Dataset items

=-=-=

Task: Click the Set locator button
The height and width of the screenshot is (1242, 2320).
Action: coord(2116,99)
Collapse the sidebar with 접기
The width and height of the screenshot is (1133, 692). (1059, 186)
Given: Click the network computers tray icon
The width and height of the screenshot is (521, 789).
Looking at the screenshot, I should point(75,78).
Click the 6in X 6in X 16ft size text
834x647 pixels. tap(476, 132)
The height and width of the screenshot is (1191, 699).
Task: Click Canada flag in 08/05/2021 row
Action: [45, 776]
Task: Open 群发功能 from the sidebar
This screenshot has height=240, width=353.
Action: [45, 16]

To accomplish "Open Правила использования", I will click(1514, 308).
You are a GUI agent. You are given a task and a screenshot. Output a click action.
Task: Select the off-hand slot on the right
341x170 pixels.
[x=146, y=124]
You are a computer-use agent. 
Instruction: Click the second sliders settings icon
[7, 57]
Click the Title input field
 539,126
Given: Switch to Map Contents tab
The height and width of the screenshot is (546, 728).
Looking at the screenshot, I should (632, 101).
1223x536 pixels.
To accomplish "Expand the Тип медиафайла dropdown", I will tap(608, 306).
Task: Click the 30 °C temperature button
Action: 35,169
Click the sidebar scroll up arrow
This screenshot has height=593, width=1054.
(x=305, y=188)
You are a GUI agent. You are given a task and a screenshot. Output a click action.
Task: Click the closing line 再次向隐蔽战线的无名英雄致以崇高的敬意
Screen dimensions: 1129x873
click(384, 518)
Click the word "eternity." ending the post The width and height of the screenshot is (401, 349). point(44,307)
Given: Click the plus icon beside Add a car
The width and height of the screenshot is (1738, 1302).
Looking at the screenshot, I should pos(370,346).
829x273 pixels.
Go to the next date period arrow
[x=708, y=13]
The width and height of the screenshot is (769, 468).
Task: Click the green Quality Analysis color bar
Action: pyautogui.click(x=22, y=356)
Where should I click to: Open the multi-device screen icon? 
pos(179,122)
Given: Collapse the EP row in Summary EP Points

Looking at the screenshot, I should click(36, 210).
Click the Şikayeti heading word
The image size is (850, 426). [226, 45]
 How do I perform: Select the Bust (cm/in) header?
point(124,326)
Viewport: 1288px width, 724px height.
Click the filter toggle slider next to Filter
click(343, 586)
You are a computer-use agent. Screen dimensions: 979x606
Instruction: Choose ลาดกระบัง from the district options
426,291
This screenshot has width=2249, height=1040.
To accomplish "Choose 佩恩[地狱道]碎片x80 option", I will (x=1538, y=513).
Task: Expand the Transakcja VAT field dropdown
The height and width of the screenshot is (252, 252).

=-=-=

* **PROBLEM REQUIREMENTS**
Could you rewrite all of the dataset items above as a numbered list, leaving out any blank lines?

* **COMPLETE OUTPUT**
1. Task: Click the Set locator button
2. The height and width of the screenshot is (1242, 2320).
3. Action: coord(2116,99)
4. Collapse the sidebar with 접기
5. The width and height of the screenshot is (1133, 692). (1059, 186)
6. Given: Click the network computers tray icon
7. The width and height of the screenshot is (521, 789).
8. Looking at the screenshot, I should point(75,78).
9. Click the 6in X 6in X 16ft size text
10. 834x647 pixels. tap(476, 132)
11. The height and width of the screenshot is (1191, 699).
12. Task: Click Canada flag in 08/05/2021 row
13. Action: [45, 776]
14. Task: Open 群发功能 from the sidebar
15. This screenshot has height=240, width=353.
16. Action: [45, 16]
17. To accomplish "Open Правила использования", I will click(1514, 308).
18. You are a GUI agent. You are given a task and a screenshot. Output a click action.
19. Task: Select the off-hand slot on the right
20. 341x170 pixels.
21. [x=146, y=124]
22. You are a computer-use agent. 
23. Instruction: Click the second sliders settings icon
24. [7, 57]
25. Click the Title input field
26.  539,126
27. Given: Switch to Map Contents tab
28. The height and width of the screenshot is (546, 728).
29. Looking at the screenshot, I should (632, 101).
30. 1223x536 pixels.
31. To accomplish "Expand the Тип медиафайла dropdown", I will tap(608, 306).
32. Task: Click the 30 °C temperature button
33. Action: 35,169
34. Click the sidebar scroll up arrow
35. This screenshot has height=593, width=1054.
36. (x=305, y=188)
37. You are a GUI agent. You are given a task and a screenshot. Output a click action.
38. Task: Click the closing line 再次向隐蔽战线的无名英雄致以崇高的敬意
39. Screen dimensions: 1129x873
40. click(384, 518)
41. Click the word "eternity." ending the post The width and height of the screenshot is (401, 349). point(44,307)
42. Given: Click the plus icon beside Add a car
43. The width and height of the screenshot is (1738, 1302).
44. Looking at the screenshot, I should pos(370,346).
45. 829x273 pixels.
46. Go to the next date period arrow
47. [x=708, y=13]
48. The width and height of the screenshot is (769, 468).
49. Task: Click the green Quality Analysis color bar
50. Action: pyautogui.click(x=22, y=356)
51. Where should I click to: Open the multi-device screen icon? 
52. pos(179,122)
53. Given: Collapse the EP row in Summary EP Points
54. Looking at the screenshot, I should click(36, 210).
55. Click the Şikayeti heading word
56. The image size is (850, 426). [226, 45]
57.  How do I perform: Select the Bust (cm/in) header?
58. point(124,326)
59. Viewport: 1288px width, 724px height.
60. Click the filter toggle slider next to Filter
61. click(343, 586)
62. You are a computer-use agent. Screen dimensions: 979x606
63. Instruction: Choose ลาดกระบัง from the district options
64. 426,291
65. This screenshot has width=2249, height=1040.
66. To accomplish "Choose 佩恩[地狱道]碎片x80 option", I will (x=1538, y=513).
67. Task: Expand the Transakcja VAT field dropdown
68. The height and width of the screenshot is (252, 252).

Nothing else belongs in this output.